— WORK TO COMPLETE —
Find every line in the data that contains the word "agent". Return each of those lines.

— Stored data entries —
○ ○ ○ ○
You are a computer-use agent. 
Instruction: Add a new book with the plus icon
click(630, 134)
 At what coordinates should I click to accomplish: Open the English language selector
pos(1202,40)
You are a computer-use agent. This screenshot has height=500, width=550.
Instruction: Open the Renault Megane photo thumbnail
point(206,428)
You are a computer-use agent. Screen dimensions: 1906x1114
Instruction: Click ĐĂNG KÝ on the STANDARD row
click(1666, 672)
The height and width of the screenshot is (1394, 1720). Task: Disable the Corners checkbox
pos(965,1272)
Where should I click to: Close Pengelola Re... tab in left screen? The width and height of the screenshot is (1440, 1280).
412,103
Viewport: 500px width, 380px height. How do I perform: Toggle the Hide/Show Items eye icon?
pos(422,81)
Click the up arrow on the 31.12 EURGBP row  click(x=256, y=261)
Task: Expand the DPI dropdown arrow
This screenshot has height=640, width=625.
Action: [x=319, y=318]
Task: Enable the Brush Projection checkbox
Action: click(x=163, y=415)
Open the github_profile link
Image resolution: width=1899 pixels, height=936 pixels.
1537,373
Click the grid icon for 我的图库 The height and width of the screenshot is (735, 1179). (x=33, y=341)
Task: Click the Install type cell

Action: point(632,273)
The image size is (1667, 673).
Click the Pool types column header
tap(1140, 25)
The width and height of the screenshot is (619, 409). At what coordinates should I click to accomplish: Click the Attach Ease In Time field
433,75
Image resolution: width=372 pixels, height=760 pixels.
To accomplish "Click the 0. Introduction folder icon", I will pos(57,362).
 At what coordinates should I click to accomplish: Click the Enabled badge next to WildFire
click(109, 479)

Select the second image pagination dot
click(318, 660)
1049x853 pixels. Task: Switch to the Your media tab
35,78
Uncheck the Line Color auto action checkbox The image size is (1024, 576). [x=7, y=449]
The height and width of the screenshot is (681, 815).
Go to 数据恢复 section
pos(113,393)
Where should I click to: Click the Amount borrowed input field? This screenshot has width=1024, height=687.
○ ○ ○ ○
— SOLVED PROBLEM —
You are a computer-use agent. 
You are a computer-use agent. This screenshot has height=500, width=550.
You are a computer-use agent. Screen dimensions: 1906x1114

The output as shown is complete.